## Extract
---*---

Bessel polynomials

From Wikipedia, the free encyclopedia

In mathematics there are a number of different but closely related definitions of the Bessel polynomial. The definition favored by mathematicians is given by the series (Krall & Fink, 1948)

$y_n(x)=\sum_{k=0}^n\frac{(n+k)!}{(n-k)!k!}\,\left(\frac{x}{2}\right)^k$

Another definition, favored by electrical engineers, is sometimes known as the reverse Bessel polynomial (See Grosswald 1978, Berg 2000).

$\theta_n(x)=x^n\,y_n(1/x)=\sum_{k=0}^n\frac{(2n-k)!}{(n-k)!k!}\,\frac{x^k}{2^{n-k}}$

The coefficients of the second definition are the same as the first but in reverse order. For example, the third order Bessel polynomial is

$y_3(x)=15x^3+15x^2+6x+1\,$

while the third order reverse Bessel polynomial is

$\theta_3(x)=x^3+6x^2+15x+15\,$

The reverse Bessel polynomial is used in the design of Bessel electronic filters

1 Properties
2 Particular values
3 See also
4 References

[edit] Properties

[edit] Definition in terms of Bessel functions

The Bessel polynomial may also be defined using Bessel functions from which the polynomial draws its name.

$y_n(x)=\sqrt{\frac{2}{\pi x}}\,e^{-1/x}K_{-(n+1/2)}(1/x)$

$\theta_n(x)=\sqrt{\frac{2}{\pi}}\,x^{n+1/2}e^{-x}K_{-(n+1/2)}(x)$

where $K n (x)$ is a modified Bessel function of the second kind.

[edit] Definition as a hypergeometric function

The Bessel polynomial may also be defined as a hypergeometric function (Dita, 2006)

$y_n(x)=\,_2F_0(-n,n+1;;-x/2)$

The reverse Bessel polynomial may be defined as a generalized Laguerre polynomial:

$\theta_n(x)=\frac{n!}{(-2)^n}\,L_n^{-2n-1}(2x)$

from which it follows that it may also be defined as a hypergeometric function:

$\theta_n(x)=\frac{(-2n)_n}{(-2)^n}\,\,_1F_1(-n;-2n;-2x)$

where $( - 2 n) n$ is the Pochhammer symbol (rising factorial).

[edit] Recursion

The Bessel polynomial may also be defined by a recursion formula:

$y_0(x)=1\,$

$y_1(x)=x+1\,$

$y_n(x)=(2n\!-\!1)x\,y_{n-1}(x)+y_{n-2}(x)\,$

and

$\theta_0(x)=1\,$

$\theta_1(x)=x+1\,$

$\theta_n(x)=(2n\!-\!1)\theta_{n-1}(x)+x^2\theta_{n-2}(x)\,$

[edit] Differential Equation

The Bessel polynomial obeys the following differential equation:

$x^2\frac{d^2y_n(x)}{dx^2}+2(x\!+\!1)\frac{dy_n(x)}{dx}-n(n+1)y_n(x)=0$

and

$x\frac{d^2\theta_n(x)}{dx^2}-2(x\!+\!n)\frac{d\theta_n(x)}{dx}+2n\,\theta_n(x)=0$

[edit] Particular values

(See also Sloan's A001498)

---*---

## Excerpted data
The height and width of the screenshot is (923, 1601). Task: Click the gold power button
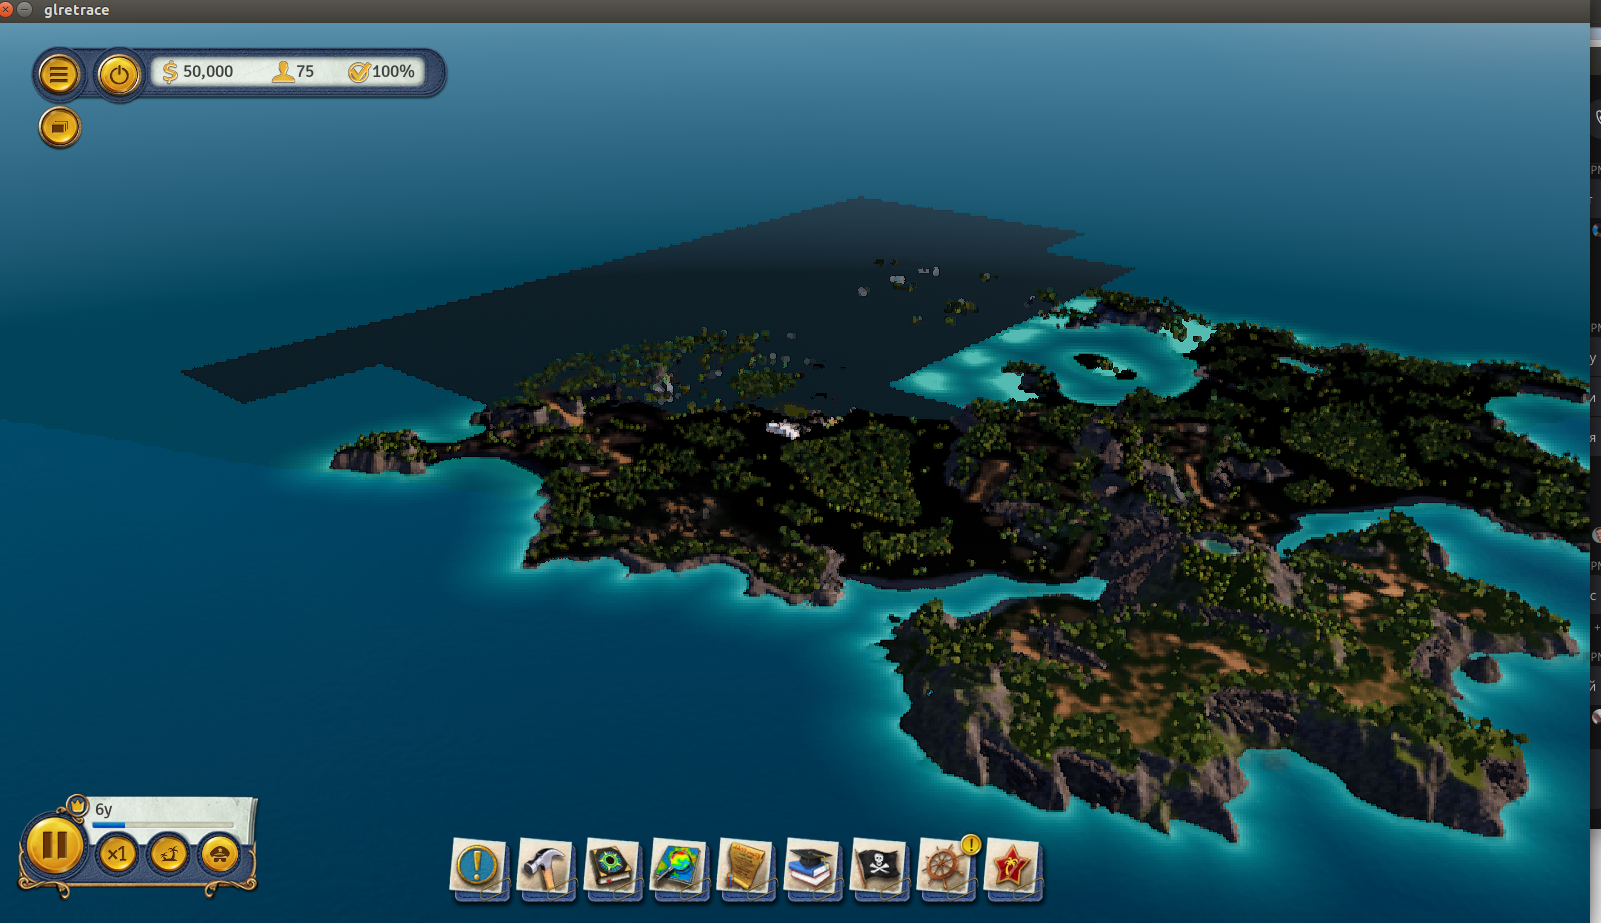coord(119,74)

---*---

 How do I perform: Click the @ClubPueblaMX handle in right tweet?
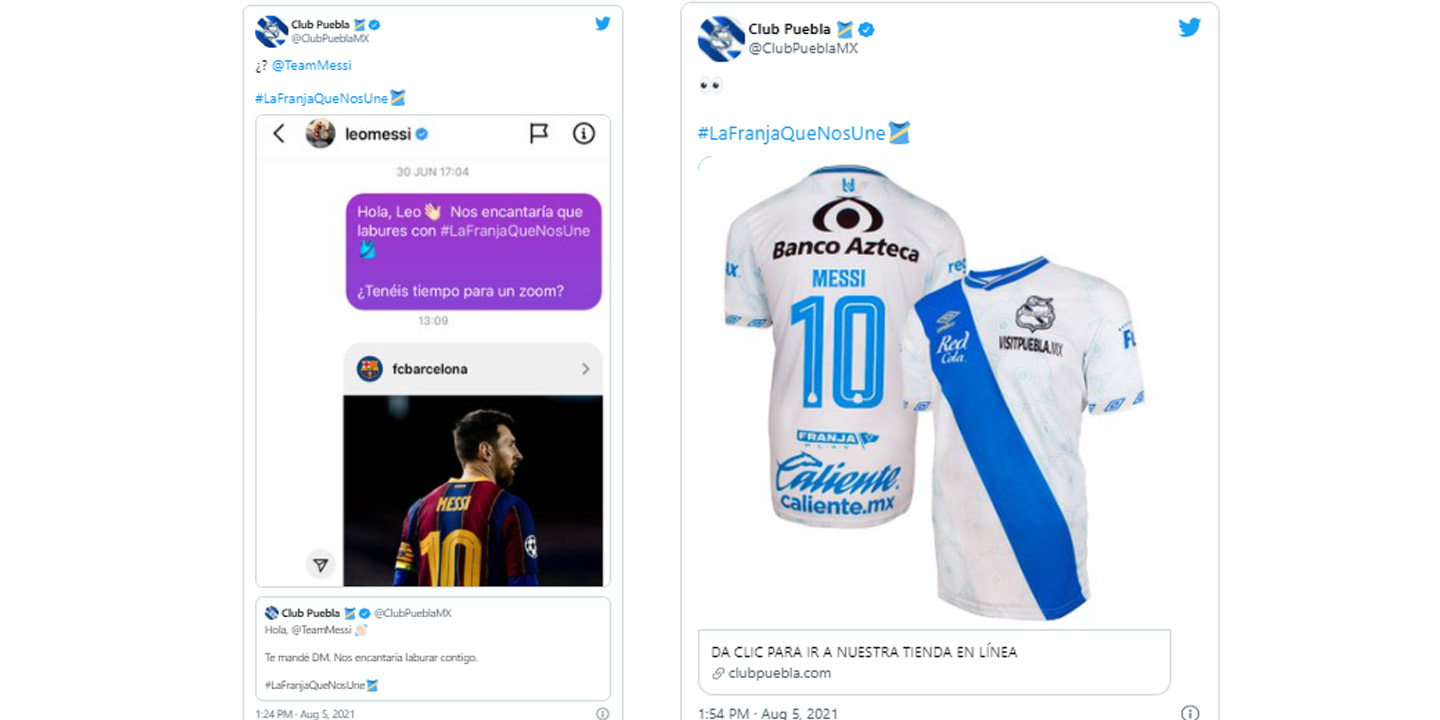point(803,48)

---*---

## Objective
In the Bessel polynomials article, edit everything from "from which it" down to "symbol (rising factorial)." so that "Pochhammer symbol" becomes "Pochhammer notation", and give that passage in full.

## Answer
from which it follows that it may also be defined as a hypergeometric function:

$\theta_n(x)=\frac{(-2n)_n}{(-2)^n}\,\,_1F_1(-n;-2n;-2x)$

where $( - 2 n) n$ is the Pochhammer notation (rising factorial).